Collected data entries:

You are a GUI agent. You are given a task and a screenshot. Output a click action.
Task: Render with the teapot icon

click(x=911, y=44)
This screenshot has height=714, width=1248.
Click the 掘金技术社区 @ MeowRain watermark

---

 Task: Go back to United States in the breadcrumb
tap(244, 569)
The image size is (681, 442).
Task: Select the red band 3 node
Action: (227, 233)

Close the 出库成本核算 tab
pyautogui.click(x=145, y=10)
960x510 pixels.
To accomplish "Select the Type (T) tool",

TASK TO COMPLETE
Count the lines in the rows above that contain the string "screenshot" with matching case, and reply with only that number.

FINAL RESULT
2